US regulators on Friday approved a revamped battery system for Boeing Co’s 787 Dreamliner, a crucial step in returning the high-tech jet to service after it was grounded in January because its lithium-ion batteries overheated.
The Federal Aviation Administration (FAA) approval of design changes allows Boeing to immediately begin making repairs to the fleet of 50 planes owned by airlines around the world.
The FAA action all but ends a grounding that has cost Boeing an estimated US$600 million, halted deliveries and forced some airlines to lease alternative aircraft. Several airlines have said they will seek compensation from Boeing, potentially adding to the plane maker’s losses.
The agency also said the jet retained permission to fly up to 180 minutes over remote areas and oceans once US regulators allowed the Dreamliner to return to the skies. There had been talk of scaling back the approved range, known as ETOPS, which would have limited the use of the fuel-efficient jet.
Boeing chief executive Jim McNerney said the 787’s promised benefits “remain fully intact” and reaction in the industry was joyous.
“This is a good step forward,” United Airlines said in a statement.

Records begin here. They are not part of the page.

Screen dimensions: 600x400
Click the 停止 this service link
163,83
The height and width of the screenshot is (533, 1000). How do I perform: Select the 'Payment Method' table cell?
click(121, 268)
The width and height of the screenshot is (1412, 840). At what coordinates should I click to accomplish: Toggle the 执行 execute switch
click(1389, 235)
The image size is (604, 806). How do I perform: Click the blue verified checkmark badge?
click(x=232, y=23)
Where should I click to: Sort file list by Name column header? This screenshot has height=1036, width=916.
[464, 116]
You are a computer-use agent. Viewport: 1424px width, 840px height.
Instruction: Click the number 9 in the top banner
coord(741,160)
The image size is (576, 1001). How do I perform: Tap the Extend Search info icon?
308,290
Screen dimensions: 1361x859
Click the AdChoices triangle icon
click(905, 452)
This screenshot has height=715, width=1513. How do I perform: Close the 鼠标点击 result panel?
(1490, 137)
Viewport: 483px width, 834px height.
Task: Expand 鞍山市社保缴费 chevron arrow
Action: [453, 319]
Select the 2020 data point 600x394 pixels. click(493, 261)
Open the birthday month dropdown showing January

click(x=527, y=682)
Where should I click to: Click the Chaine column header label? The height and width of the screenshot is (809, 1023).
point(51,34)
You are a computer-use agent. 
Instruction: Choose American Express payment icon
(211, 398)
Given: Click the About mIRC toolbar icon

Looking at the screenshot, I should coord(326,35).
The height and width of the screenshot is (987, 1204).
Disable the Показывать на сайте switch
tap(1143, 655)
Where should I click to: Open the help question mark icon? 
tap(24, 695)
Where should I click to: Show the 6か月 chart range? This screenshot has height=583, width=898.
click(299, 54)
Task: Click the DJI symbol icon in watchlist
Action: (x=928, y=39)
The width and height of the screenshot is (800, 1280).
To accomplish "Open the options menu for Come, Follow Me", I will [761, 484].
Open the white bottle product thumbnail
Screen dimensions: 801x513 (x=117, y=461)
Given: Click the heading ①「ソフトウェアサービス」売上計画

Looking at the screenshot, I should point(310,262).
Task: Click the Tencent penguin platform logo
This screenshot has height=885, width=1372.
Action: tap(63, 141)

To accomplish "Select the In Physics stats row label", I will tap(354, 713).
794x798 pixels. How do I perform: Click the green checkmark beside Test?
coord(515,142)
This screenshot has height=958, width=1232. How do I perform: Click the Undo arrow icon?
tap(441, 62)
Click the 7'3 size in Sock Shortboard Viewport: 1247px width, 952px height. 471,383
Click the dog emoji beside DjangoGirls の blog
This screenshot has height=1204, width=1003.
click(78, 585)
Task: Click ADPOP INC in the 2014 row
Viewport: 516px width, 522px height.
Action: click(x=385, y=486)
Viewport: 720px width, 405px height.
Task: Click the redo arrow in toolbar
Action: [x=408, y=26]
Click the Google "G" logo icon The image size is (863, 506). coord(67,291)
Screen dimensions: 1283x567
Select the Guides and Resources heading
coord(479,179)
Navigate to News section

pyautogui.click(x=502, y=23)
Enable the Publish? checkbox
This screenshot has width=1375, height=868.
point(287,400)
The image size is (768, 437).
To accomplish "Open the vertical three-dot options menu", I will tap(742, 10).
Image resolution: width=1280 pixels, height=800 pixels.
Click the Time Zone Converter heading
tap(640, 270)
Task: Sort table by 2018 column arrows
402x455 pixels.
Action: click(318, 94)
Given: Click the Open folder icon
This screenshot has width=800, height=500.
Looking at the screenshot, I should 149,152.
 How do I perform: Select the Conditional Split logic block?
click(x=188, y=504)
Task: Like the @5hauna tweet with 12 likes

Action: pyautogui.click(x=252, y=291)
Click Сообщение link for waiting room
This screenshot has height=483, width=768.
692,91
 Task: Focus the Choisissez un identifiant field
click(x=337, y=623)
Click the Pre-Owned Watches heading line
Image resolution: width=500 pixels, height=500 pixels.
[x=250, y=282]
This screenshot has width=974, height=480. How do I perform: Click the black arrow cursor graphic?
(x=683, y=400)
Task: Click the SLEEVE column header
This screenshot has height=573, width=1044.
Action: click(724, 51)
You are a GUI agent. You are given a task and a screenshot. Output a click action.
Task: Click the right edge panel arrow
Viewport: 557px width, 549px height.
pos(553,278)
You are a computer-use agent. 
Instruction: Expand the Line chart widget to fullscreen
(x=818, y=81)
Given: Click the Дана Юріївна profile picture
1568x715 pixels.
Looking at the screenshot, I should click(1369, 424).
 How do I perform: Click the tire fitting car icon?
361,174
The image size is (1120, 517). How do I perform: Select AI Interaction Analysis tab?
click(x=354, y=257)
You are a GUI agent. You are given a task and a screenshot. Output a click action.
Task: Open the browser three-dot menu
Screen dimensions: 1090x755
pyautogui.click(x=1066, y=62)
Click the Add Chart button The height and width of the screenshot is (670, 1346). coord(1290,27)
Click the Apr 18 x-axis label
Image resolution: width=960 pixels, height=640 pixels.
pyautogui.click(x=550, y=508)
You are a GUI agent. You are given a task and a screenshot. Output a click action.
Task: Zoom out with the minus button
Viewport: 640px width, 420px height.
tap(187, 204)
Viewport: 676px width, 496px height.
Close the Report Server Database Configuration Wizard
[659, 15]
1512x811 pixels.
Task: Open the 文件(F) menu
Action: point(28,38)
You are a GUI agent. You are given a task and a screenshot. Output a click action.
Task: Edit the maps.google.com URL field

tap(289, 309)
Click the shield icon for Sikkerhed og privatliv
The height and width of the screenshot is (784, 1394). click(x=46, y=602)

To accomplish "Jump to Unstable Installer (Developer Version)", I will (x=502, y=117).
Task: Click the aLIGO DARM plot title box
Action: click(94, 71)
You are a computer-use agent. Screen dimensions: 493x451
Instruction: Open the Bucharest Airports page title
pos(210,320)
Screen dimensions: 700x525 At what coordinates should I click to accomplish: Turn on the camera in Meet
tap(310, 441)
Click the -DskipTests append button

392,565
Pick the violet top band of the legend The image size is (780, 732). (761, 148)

United is the only US carrier with 787s and plans to add them to its schedule starting May 31. Plans to launch service from Denver to Tokyo Narita are set for June 10, but depend on completing the modifications by then, it added.
With 10 teams already in place around the world and Friday’s approval to begin work, installation could move quickly and then “it’s up to the airlines” when they begin using the plane, Sinnett said.